Cela est bien meilleur pour vous, si vous saviez ! Puis quand la çalât est achevée, dispersez-vous sur terre et recherchez [quelque effet] de la grâce d’Allâh, et invoquez beaucoup Allâh afin que vous réussissiez. Quand ils entrevoient quelque commerce ou quelque divertissement, ils s’y dispersent et te laissent debout. Dis : “Ce qui est auprès d’Allâh est bien meilleur que le divertissement et le commerce, et Allâh est Le Meilleur des pourvoyeurs.” », s.62 Al-Joumou‘a (Le Vendredi), v.9-11.

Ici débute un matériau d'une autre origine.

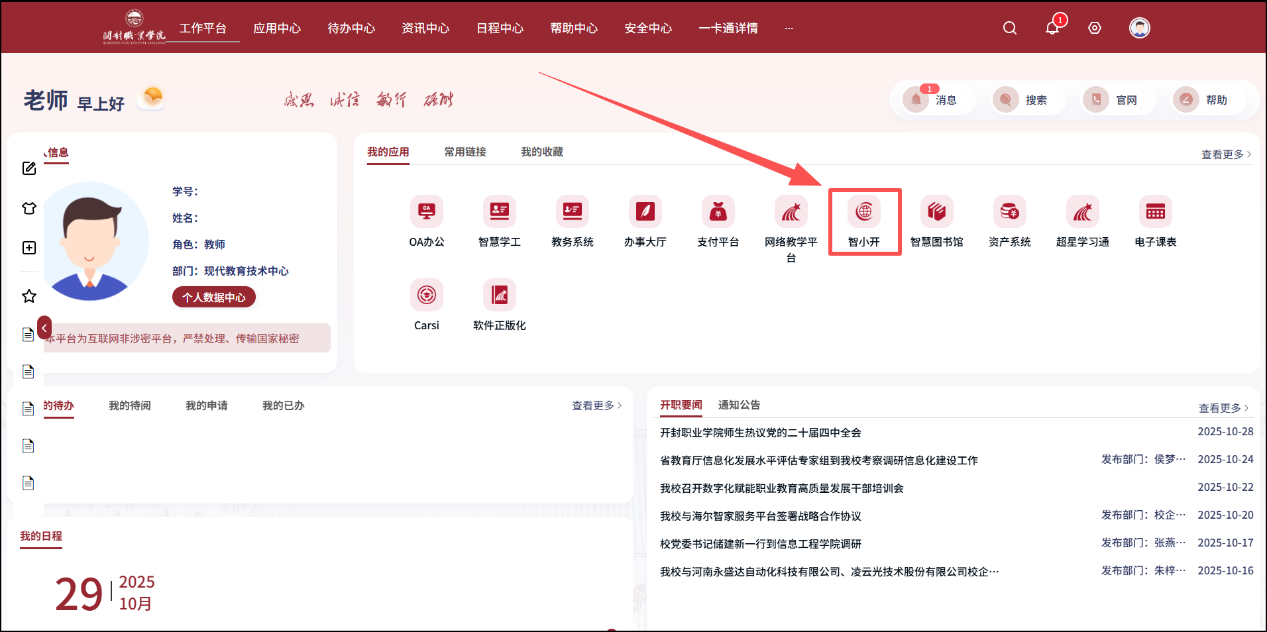This screenshot has width=1267, height=632.
Task: Click the 电子课表 timetable icon
Action: (x=1155, y=212)
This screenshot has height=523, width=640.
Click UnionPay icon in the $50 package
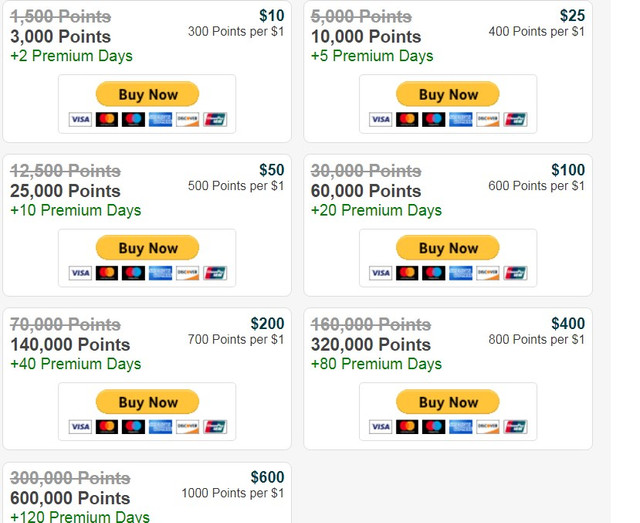pyautogui.click(x=215, y=273)
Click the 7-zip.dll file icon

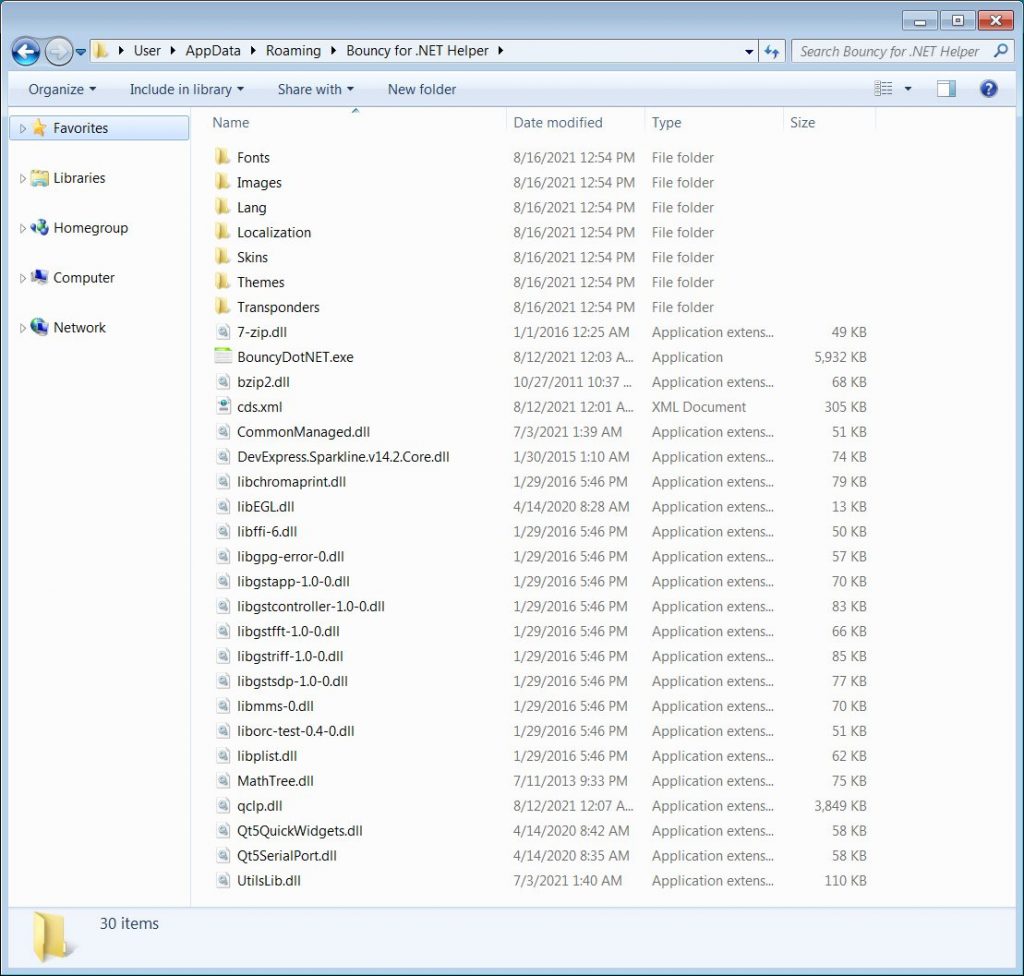(222, 332)
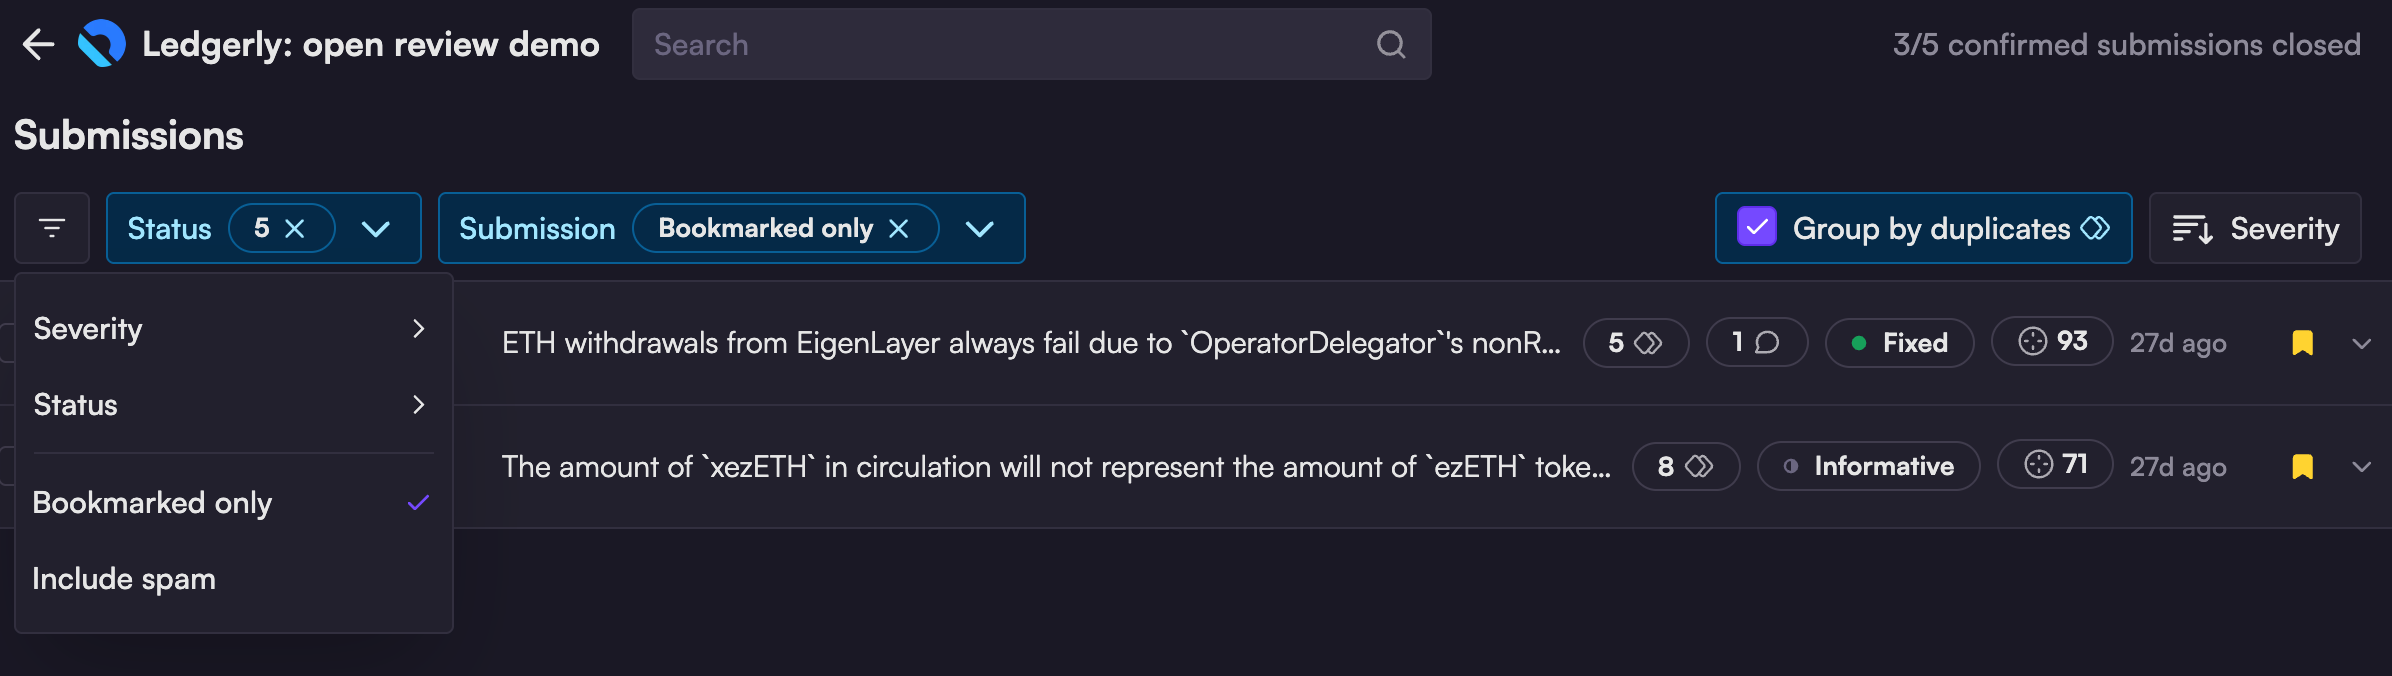Open the Status submenu
Image resolution: width=2392 pixels, height=676 pixels.
pyautogui.click(x=232, y=405)
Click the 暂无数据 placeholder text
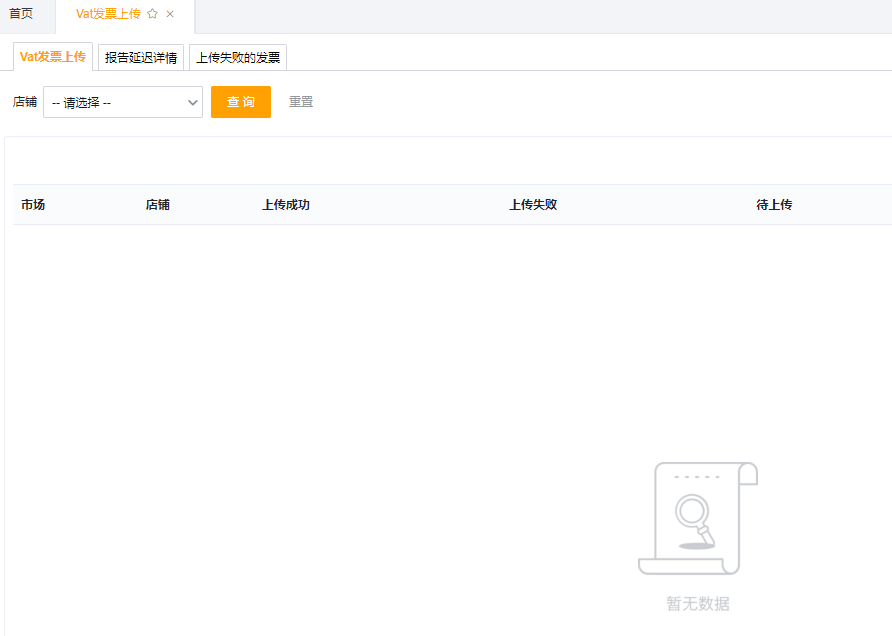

Les conditions d’obligation

   Les circonstances qui rendent la prière publique du vendredi obligatoire sont au nombre de cinq :

1 – résider de manière permanente dans l’agglomération où s’accomplit la prière du vendredi ; cette office ne s’impose donc pas au voyageur, à moins qu’il n’envisage de rester quatre jours ou plus dans cette ville ;

2 – être libre ; les esclaves n’étaient pas tenus d’y assister ;

3 – être un homme pubère. La présence de l’enfant capable de se tenir correctement est recommandée pour qu’il s’habitue à ce culte ; il est permis à la femme d’un certain âge d’accomplir cette pratique ; concernant la jeune femme, sa participation est réprouvée ; quant à la femme dont la beauté risque de déconcentrer les hommes, sa présence est interdite. Ces avis ont été émis à une époque où les rangs de prière des femmes se trouvaient juste derrière ceux des hommes ; aujourd’hui, les orants et les orantes étant séparés, il n’y a aucun mal à ce que les femmes se rendent à la mosquée tant qu’elles observent la décence. Le Prophète  a d’ailleurs précisé : « N’empêchez pas vos femmes de se rendre dans les mosquées (pour prier), et leurs demeures sont meilleures pour elles (par rapport aux mosquées). » [Rapporté par Aboû Dâwoûd.]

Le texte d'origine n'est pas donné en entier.